Assignment: The answer must consist only of the lines from the line with "Политика конфиденциальности (68, 2503)" to the line with "В Тюменской области реализуют", both included, exactly as they stand below.

Entries supplied:

_ _ _ _

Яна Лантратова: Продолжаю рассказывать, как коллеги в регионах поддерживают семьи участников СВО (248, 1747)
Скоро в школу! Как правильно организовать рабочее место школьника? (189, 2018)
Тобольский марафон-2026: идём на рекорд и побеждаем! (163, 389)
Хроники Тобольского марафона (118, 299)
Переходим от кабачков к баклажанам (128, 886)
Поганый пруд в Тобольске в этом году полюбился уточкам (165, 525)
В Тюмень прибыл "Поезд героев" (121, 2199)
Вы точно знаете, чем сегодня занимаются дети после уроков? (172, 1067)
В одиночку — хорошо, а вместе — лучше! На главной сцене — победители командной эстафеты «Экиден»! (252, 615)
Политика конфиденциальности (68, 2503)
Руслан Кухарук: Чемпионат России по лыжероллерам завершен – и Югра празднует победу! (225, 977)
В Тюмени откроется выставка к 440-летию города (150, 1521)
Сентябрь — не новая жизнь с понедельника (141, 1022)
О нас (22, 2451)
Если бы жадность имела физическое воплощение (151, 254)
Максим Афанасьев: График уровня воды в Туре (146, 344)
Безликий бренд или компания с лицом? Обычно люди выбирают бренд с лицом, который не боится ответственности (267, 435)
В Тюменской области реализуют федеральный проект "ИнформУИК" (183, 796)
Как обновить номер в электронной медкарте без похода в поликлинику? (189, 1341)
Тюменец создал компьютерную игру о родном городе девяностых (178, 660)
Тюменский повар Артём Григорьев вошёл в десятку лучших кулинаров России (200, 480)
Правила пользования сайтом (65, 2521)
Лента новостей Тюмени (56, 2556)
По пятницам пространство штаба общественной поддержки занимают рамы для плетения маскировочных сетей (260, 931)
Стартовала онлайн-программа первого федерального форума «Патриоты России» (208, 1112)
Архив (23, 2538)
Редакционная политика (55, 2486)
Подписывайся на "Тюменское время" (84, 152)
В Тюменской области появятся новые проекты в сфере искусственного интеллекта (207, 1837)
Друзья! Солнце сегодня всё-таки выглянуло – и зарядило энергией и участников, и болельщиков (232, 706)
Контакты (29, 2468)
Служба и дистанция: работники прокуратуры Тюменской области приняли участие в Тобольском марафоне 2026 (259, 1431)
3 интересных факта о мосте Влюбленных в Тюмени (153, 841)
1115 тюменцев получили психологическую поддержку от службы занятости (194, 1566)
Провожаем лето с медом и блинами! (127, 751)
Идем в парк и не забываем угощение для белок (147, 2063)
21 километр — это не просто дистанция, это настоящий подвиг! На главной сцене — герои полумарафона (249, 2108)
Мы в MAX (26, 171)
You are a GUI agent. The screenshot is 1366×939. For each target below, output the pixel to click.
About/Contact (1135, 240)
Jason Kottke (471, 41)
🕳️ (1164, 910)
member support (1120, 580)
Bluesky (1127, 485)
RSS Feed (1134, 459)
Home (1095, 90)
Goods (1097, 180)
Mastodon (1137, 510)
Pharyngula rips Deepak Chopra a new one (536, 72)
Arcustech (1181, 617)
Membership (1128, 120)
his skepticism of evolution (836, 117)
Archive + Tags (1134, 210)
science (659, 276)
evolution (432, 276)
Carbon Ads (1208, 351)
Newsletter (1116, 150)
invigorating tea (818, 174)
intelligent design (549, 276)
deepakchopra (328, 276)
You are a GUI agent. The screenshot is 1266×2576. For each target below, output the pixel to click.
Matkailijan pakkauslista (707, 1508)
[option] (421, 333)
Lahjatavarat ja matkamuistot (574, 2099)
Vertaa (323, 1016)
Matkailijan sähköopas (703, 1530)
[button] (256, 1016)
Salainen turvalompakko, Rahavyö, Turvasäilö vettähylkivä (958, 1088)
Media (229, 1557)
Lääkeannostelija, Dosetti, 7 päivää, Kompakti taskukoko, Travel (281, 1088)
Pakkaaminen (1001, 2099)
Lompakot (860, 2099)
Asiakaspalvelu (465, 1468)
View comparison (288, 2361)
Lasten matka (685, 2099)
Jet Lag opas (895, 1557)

_ _ _ _

The answer:
Политика конфиденциальности (68, 2503)
Руслан Кухарук: Чемпионат России по лыжероллерам завершен – и Югра празднует победу! (225, 977)
В Тюмени откроется выставка к 440-летию города (150, 1521)
Сентябрь — не новая жизнь с понедельника (141, 1022)
О нас (22, 2451)
Если бы жадность имела физическое воплощение (151, 254)
Максим Афанасьев: График уровня воды в Туре (146, 344)
Безликий бренд или компания с лицом? Обычно люди выбирают бренд с лицом, который не боится ответственности (267, 435)
В Тюменской области реализуют федеральный проект "ИнформУИК" (183, 796)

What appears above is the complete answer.